GIVEN DATA:

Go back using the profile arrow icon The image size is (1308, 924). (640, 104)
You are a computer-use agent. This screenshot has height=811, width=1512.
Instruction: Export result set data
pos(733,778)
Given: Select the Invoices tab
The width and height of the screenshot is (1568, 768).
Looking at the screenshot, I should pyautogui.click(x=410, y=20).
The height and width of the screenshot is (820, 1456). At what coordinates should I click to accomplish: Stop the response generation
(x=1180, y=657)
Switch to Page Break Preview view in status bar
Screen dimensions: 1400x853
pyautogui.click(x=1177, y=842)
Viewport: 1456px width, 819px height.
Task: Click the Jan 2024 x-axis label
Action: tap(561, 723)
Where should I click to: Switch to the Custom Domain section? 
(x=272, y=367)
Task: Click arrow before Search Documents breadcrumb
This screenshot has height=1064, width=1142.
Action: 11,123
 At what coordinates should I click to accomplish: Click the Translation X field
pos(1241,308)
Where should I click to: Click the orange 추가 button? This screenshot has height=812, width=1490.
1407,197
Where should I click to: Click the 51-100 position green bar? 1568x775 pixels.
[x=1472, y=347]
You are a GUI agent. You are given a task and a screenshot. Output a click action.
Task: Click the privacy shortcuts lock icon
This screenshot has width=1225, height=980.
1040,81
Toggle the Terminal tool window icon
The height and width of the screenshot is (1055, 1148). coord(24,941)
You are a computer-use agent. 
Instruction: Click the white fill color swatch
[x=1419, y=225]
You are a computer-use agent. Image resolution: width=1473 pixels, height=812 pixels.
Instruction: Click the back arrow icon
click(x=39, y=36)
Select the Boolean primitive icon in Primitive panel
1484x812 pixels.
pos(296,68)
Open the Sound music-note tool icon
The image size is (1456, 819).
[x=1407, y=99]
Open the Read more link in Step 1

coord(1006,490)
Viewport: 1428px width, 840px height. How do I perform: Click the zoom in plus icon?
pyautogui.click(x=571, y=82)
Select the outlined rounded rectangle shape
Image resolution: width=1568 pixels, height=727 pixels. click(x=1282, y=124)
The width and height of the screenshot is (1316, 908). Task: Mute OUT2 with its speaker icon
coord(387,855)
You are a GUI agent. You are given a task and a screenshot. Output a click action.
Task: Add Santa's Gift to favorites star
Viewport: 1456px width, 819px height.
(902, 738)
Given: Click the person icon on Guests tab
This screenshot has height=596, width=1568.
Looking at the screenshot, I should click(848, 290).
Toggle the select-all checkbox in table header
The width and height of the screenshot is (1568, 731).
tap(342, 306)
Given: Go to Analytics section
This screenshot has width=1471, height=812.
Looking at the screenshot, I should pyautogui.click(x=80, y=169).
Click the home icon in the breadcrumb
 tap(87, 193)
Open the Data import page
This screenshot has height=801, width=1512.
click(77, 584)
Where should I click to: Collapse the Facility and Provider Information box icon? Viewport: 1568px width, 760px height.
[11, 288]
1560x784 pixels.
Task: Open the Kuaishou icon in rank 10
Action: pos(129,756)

TASK REQUIREMENTS:
Would you write down every record again, exactly?

TASK OUTPUT:
Go back using the profile arrow icon The image size is (1308, 924). (640, 104)
You are a computer-use agent. This screenshot has height=811, width=1512.
Instruction: Export result set data
pos(733,778)
Given: Select the Invoices tab
The width and height of the screenshot is (1568, 768).
Looking at the screenshot, I should pyautogui.click(x=410, y=20).
The height and width of the screenshot is (820, 1456). At what coordinates should I click to accomplish: Stop the response generation
(x=1180, y=657)
Switch to Page Break Preview view in status bar
Screen dimensions: 1400x853
pyautogui.click(x=1177, y=842)
Viewport: 1456px width, 819px height.
Task: Click the Jan 2024 x-axis label
Action: tap(561, 723)
Where should I click to: Switch to the Custom Domain section? 
(x=272, y=367)
Task: Click arrow before Search Documents breadcrumb
This screenshot has height=1064, width=1142.
Action: 11,123
 At what coordinates should I click to accomplish: Click the Translation X field
pos(1241,308)
Where should I click to: Click the orange 추가 button? This screenshot has height=812, width=1490.
1407,197
Where should I click to: Click the 51-100 position green bar? 1568x775 pixels.
[x=1472, y=347]
You are a GUI agent. You are given a task and a screenshot. Output a click action.
Task: Click the privacy shortcuts lock icon
This screenshot has width=1225, height=980.
1040,81
Toggle the Terminal tool window icon
The height and width of the screenshot is (1055, 1148). coord(24,941)
You are a computer-use agent. 
Instruction: Click the white fill color swatch
[x=1419, y=225]
You are a computer-use agent. Image resolution: width=1473 pixels, height=812 pixels.
Instruction: Click the back arrow icon
click(x=39, y=36)
Select the Boolean primitive icon in Primitive panel
1484x812 pixels.
pos(296,68)
Open the Sound music-note tool icon
The image size is (1456, 819).
[x=1407, y=99]
Open the Read more link in Step 1

coord(1006,490)
Viewport: 1428px width, 840px height. How do I perform: Click the zoom in plus icon?
pyautogui.click(x=571, y=82)
Select the outlined rounded rectangle shape
Image resolution: width=1568 pixels, height=727 pixels. click(x=1282, y=124)
The width and height of the screenshot is (1316, 908). Task: Mute OUT2 with its speaker icon
coord(387,855)
You are a GUI agent. You are given a task and a screenshot. Output a click action.
Task: Add Santa's Gift to favorites star
Viewport: 1456px width, 819px height.
(902, 738)
Given: Click the person icon on Guests tab
This screenshot has height=596, width=1568.
Looking at the screenshot, I should click(848, 290).
Toggle the select-all checkbox in table header
The width and height of the screenshot is (1568, 731).
tap(342, 306)
Given: Go to Analytics section
This screenshot has width=1471, height=812.
Looking at the screenshot, I should pyautogui.click(x=80, y=169).
Click the home icon in the breadcrumb
 tap(87, 193)
Open the Data import page
This screenshot has height=801, width=1512.
click(77, 584)
Where should I click to: Collapse the Facility and Provider Information box icon? Viewport: 1568px width, 760px height.
[11, 288]
1560x784 pixels.
Task: Open the Kuaishou icon in rank 10
Action: pos(129,756)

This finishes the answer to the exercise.